For a group of influencers, The SkinGlo offered a partnership that seemed pretty straightforward. According to The Verge, “The SkinGlo was looking for content to fill its Instagram feed, and its team had chosen the influencers to help. In exchange for five photos of them using The SkinGlo’s electric face scrubber—even photos taken just from their phones—they’d receive €450, or about $525 USD. They could even watermark the images and only send over a clean file once they got paid.”

A major warning sign the influencers overlooked was that the brand asked them to buy the face scrubber themselves. Although that caused some skepticism, the women say that the company still seemed trustworthy, explaining that “It has a website that’s basic but colorful and clean, its Instagram page has over 12K followers, and, at one point, it was filled with tons of positive comments on its posts.”

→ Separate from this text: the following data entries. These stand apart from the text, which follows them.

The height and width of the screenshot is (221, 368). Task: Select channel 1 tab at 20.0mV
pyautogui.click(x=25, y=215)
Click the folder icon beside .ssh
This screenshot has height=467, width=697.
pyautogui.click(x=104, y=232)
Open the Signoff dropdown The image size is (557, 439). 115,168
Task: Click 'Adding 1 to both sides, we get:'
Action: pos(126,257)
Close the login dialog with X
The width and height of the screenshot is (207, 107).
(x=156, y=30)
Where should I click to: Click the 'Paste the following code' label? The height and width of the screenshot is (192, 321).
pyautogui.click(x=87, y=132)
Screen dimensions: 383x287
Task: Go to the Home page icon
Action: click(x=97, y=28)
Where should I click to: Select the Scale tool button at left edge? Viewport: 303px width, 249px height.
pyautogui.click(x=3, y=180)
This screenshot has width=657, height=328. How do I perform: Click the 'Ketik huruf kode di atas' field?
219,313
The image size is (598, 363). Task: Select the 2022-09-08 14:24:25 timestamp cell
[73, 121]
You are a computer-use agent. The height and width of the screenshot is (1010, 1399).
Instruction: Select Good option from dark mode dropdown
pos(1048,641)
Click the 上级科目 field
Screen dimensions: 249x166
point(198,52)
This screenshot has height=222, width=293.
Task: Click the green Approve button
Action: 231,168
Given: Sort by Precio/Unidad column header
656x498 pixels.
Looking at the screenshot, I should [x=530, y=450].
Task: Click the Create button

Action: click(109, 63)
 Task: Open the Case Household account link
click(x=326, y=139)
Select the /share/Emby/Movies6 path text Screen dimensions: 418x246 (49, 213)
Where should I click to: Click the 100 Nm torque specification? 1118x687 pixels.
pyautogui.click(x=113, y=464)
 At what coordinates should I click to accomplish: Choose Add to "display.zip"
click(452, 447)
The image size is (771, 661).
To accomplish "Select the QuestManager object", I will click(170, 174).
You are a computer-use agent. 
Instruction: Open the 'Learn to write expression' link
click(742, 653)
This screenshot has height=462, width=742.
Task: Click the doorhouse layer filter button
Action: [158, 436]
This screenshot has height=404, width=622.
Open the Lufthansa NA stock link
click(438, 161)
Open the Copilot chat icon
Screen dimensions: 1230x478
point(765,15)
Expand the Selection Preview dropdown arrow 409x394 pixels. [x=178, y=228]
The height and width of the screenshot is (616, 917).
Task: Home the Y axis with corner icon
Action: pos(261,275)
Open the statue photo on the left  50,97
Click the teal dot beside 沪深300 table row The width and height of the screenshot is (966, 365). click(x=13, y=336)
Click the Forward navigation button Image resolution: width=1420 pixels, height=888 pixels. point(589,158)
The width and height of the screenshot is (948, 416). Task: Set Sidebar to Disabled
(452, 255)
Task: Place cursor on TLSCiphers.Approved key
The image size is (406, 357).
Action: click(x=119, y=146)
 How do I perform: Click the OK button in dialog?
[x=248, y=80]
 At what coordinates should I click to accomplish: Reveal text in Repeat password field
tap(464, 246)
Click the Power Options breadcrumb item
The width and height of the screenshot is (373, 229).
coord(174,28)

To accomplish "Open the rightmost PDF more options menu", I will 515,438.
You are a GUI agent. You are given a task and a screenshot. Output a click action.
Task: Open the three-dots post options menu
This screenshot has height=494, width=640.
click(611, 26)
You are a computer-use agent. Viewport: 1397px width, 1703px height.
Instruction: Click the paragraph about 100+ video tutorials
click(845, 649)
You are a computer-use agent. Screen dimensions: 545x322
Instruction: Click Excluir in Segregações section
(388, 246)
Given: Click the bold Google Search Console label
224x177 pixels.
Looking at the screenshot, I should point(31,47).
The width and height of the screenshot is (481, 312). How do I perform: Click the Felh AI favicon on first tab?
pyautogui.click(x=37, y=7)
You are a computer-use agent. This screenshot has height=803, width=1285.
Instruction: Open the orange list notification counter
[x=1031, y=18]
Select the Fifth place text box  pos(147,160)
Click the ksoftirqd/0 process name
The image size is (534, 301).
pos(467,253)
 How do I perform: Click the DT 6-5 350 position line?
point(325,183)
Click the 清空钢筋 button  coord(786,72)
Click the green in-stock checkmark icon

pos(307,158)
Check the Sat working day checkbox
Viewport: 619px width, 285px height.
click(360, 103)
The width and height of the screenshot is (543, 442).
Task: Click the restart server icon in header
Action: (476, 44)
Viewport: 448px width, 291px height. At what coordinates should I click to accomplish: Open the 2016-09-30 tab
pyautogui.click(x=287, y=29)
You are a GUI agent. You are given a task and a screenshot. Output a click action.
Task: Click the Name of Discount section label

https://www.instagram.com/p/CIn5nNepAIX/

After buying the product and posting on their feeds, the women never heard from the company again, nor were they compensated. According to The Verge, the brand cheated the system with two specific tactics. First, The SkinGlo’s “PR team” emailed the influencers instead of relying on Instagram DMs. “The email looked very professional,” says Rachel Gross, one of the online creators. Second, the company had a very detailed “terms and conditions” contract, which influencer and photographer Lauren Clithroe said made her feel a lot better. “I said, ‘Okay, if there is a contract that makes me feel a lot better because I know it’s a legal thing…They have to stand by what they’re saying, or at least so I thought,” she explains.

According to Clithroe, “Myself and my husband, we both lost our jobs at the beginning of this year, right as the pandemic started, so we were struggling a little bit for a few months…There will be people in that same boat because of the pandemic, and it’s taking advantage of people in a desperate situation.”